The QBM course work aims to provide students with cross- and interdisciplinary training to bridge the gap between quantitative and qualitative approaches in biosciences.
- Primer Courses: To build a stronger foundation in the disciplines outside a student’s primary field of training, we offer targeted feeder courses that are specifically designed to teach relevant basics to non-specialists. Depending on their background and needs, life science students take primers in biophysics and statistics/bioinformatics and programming (Matlab and R). Math/physics students take primers in life sciences and optionally bioinformatics. Students from the field of bioinformatics take primers in biophysics and optionally statistics.
- Lecture Series: QBM students suggest, invite and host external speakers at this monthly event. The lectures on QBM-relevant topics are complemented with a journal club with the guest speaker. Each QBM student should host a speaker at least once during the PhD and should have visited at least ten lecture series events.
- Soft Skill Courses: Even the best research results won’t be well recognized by the community if not presented in a clear and coherent way. To learn that, we provide Soft Skill Courses like Scientific Writing, Presentation Skills and Good Scientific Practice.
- QBM retreat: This annual event brings all QBM students together in an informal scientific environment where they present their research in brief talks and posters, and attend lectures of invited speakers.

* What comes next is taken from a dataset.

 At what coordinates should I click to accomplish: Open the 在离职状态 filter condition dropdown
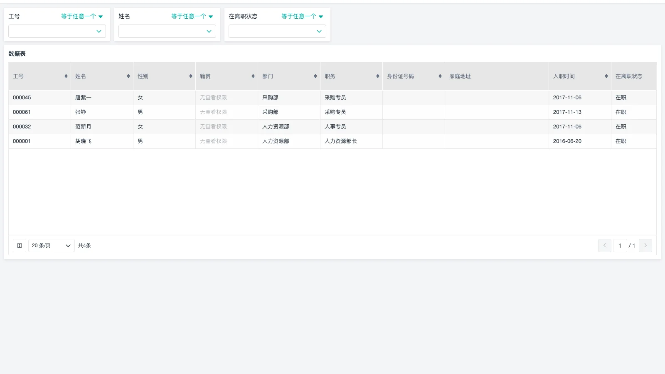(302, 16)
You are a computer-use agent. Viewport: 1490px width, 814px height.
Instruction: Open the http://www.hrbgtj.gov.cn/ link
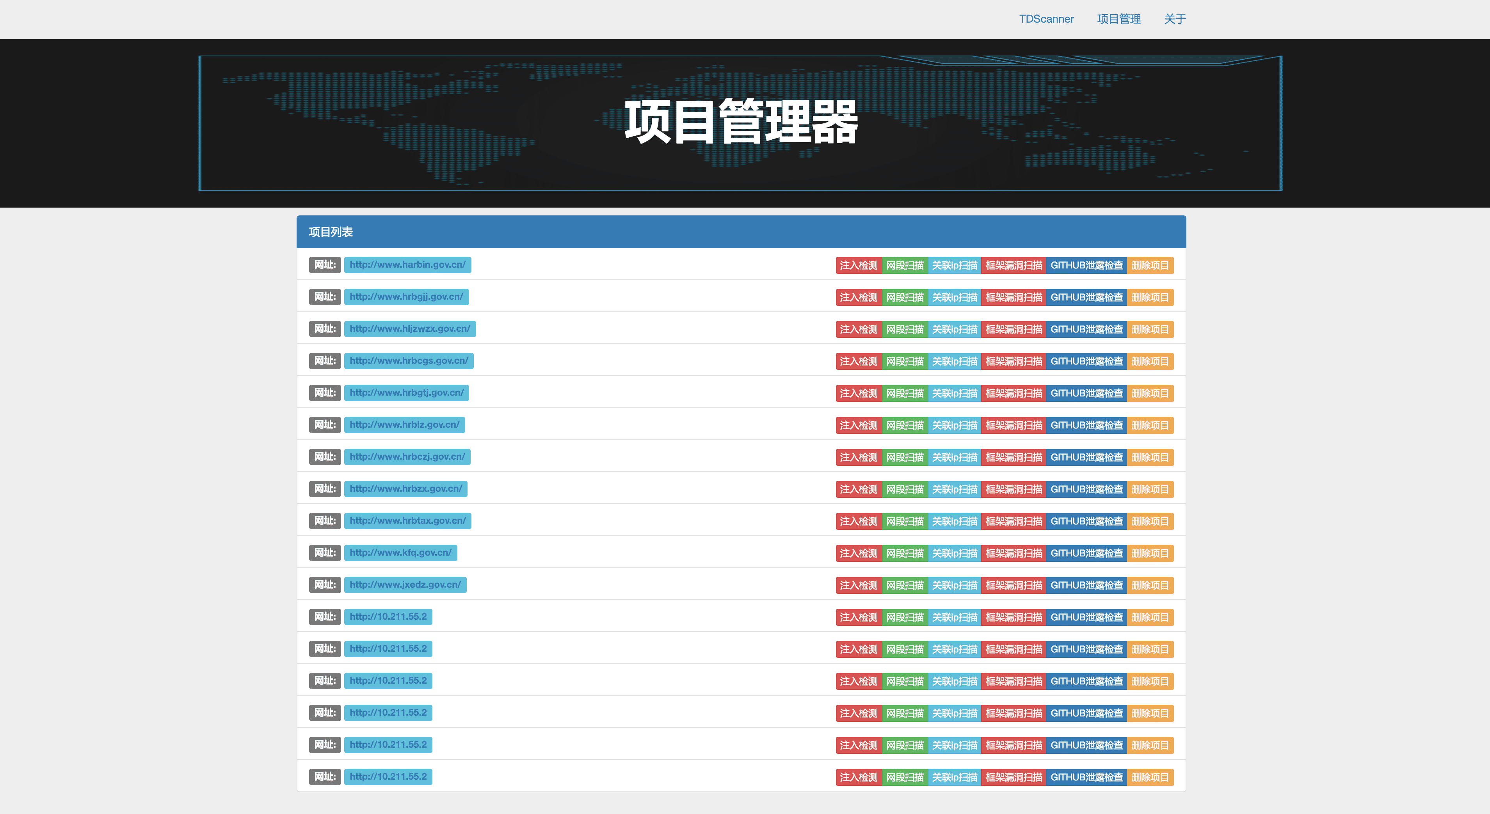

We also encourage the students to attend international conferences, workshops, summer schools at LMU or other institutions, as well as advanced courses relevant to their research work. Additionally, the students have various opportunities to participate in events within the Munich scientific community, following their own research interests. These events include lecture series, symposia, and workshops offered by five collaborative research centers (SFBs) represented within QBM, the Center for NanoScience (CeNS), and the excellence clusters Nanosystems Initiative Munich (NIM) and the Center for Integrated Protein Science Munich (CIPSM), the Max-Planck-Institute of Biochemistry and the Helmholtz Center Munich.